When This Report Is Useful
This report is most useful when:
- A database has grown and you need quick answers
- You want to identify the largest tables without running custom scripts
- You are troubleshooting storage or capacity issues
- Someone needs read-only visibility into table sizes
It is not designed for automation or long-term tracking. It is a fast, visual inspection tool.

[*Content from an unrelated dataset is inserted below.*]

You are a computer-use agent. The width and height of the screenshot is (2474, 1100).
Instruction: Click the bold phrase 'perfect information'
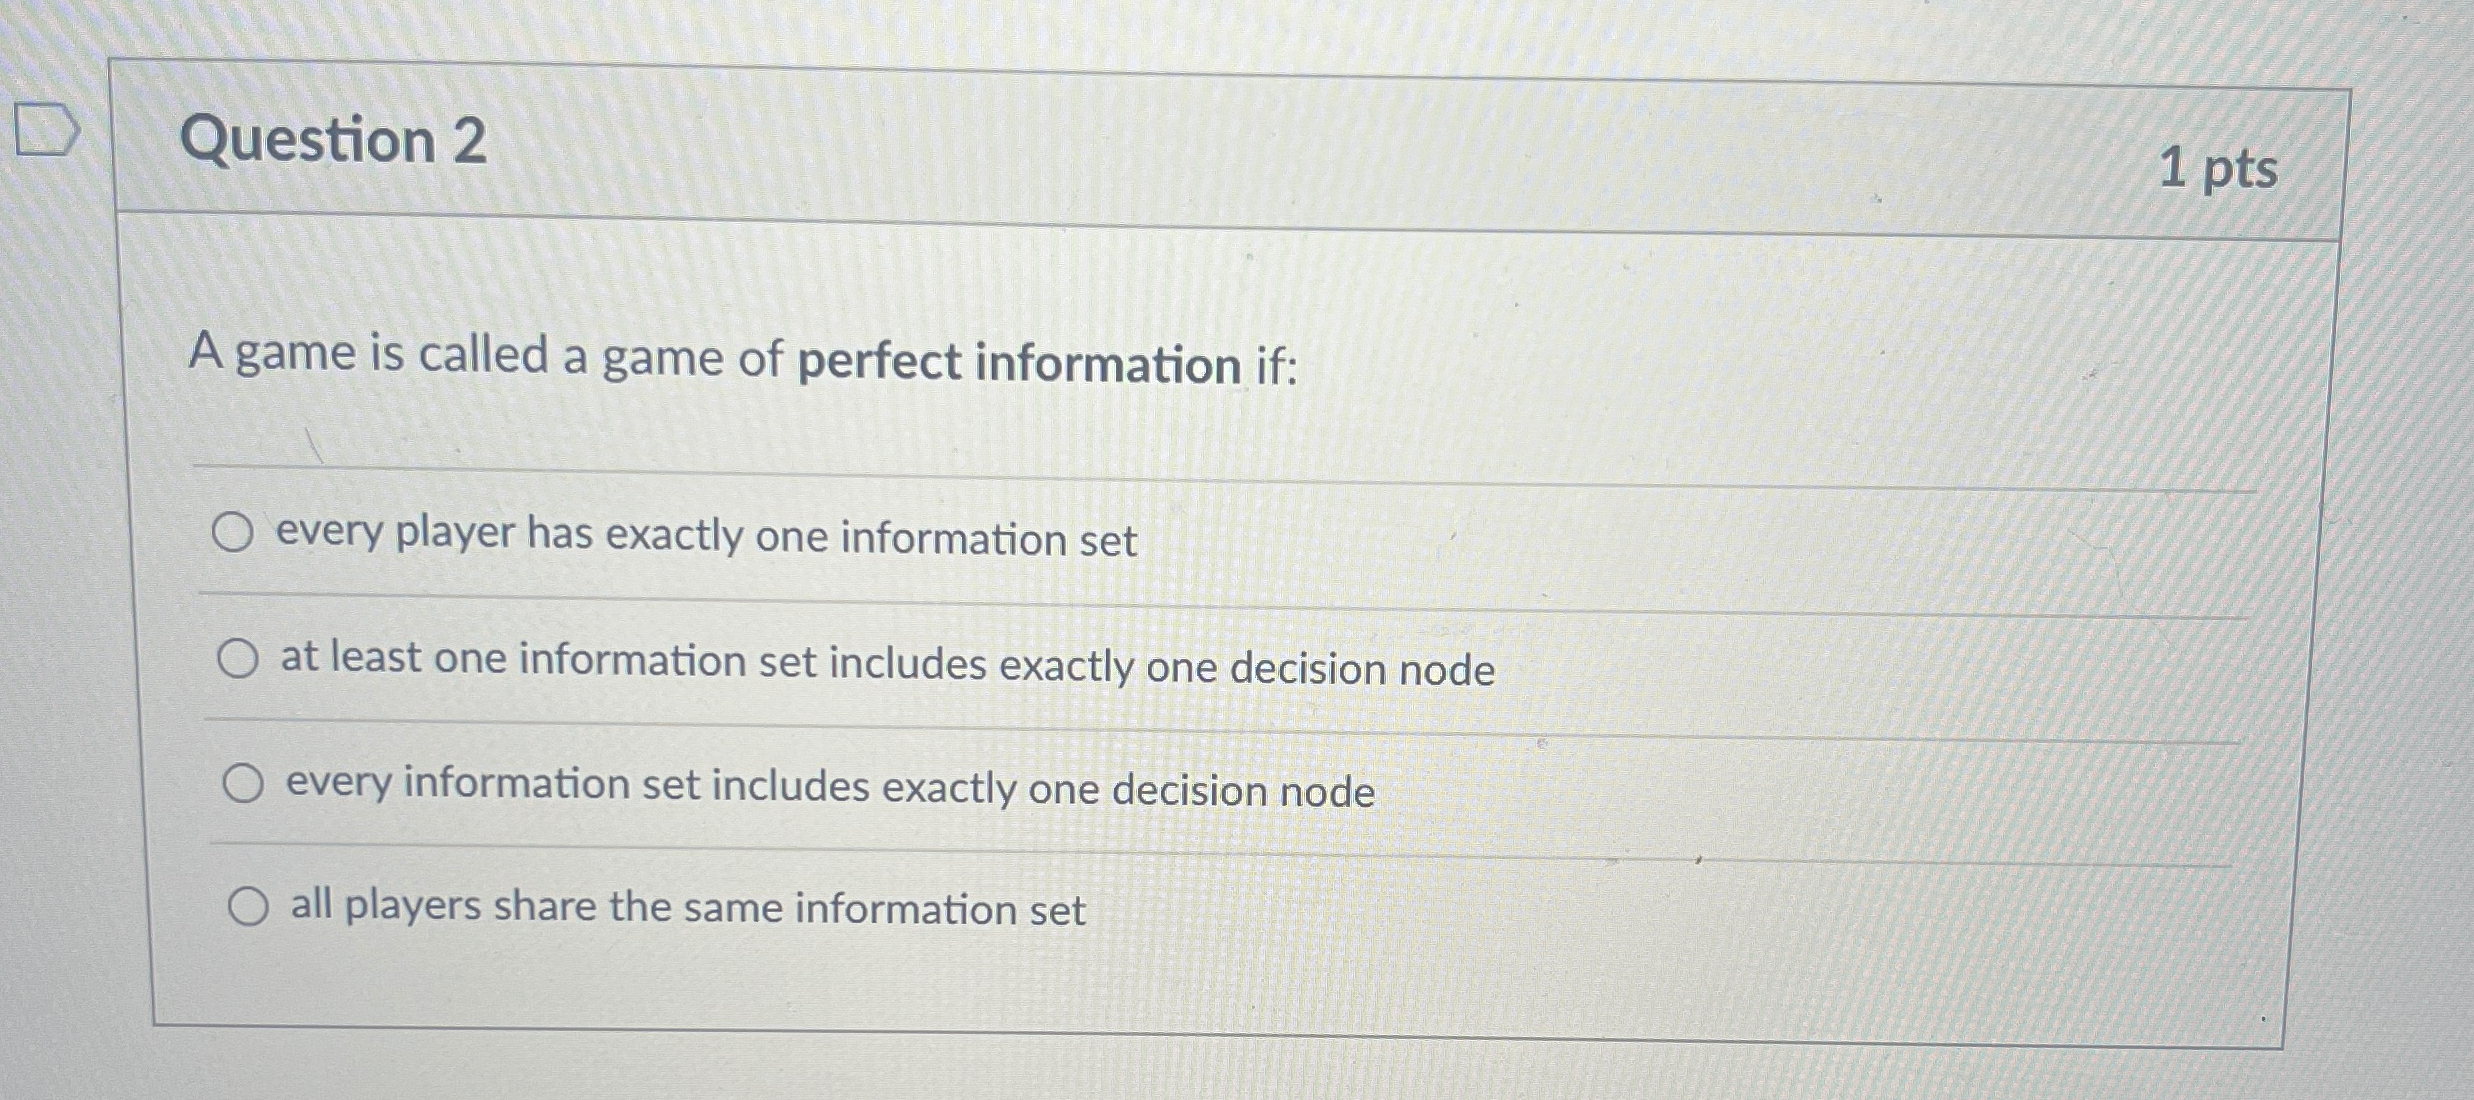pyautogui.click(x=1019, y=362)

How to Open the Disk Usage by Top Tables Report
To open the report in SSMS:
- Open SQL Server Management Studio
- Expand Databases
- Right-click the database
- Select Reports
- Select Standard Reports
- Select Disk Usage by Top Tables
That’s it. No permissions beyond basic read access are usually required.

What the Report Shows
The report displays:
- Table name
- Total space used
- Data space
- Index space
- Row count
Tables are sorted by total size, making large objects immediately obvious.

Interpreting the Results
When reviewing the report, pay attention to:
- Tables that are significantly larger than expected
- Tables with relatively small row counts but large index space
- Multiple tables with similar row counts but very different sizes
Differences like this often point to:
- Over-indexing
- Inefficient index design
- Compression opportunities
- Data retention gaps
The report does not explain why a table is large, but it tells you where to look next.
When to Use a Different Approach
The Disk Usage by Top Tables report is excellent for quick checks, but it has limits.
If you need to:
- Automate reporting
- Track growth over time
- Compare environments
- Feed data into dashboards
Use a T-SQL-based approach instead.
👉 Checking Table Sizes in SQL Server
Covers scripts and methods better suited to automation and reporting.
Final Thoughts
The Disk Usage by Top Tables report answers a simple but important question very quickly:
Where is my database space actually going?
It won’t replace deeper analysis, but it often tells you where to start. For day-to-day DBA work, that speed is valuable.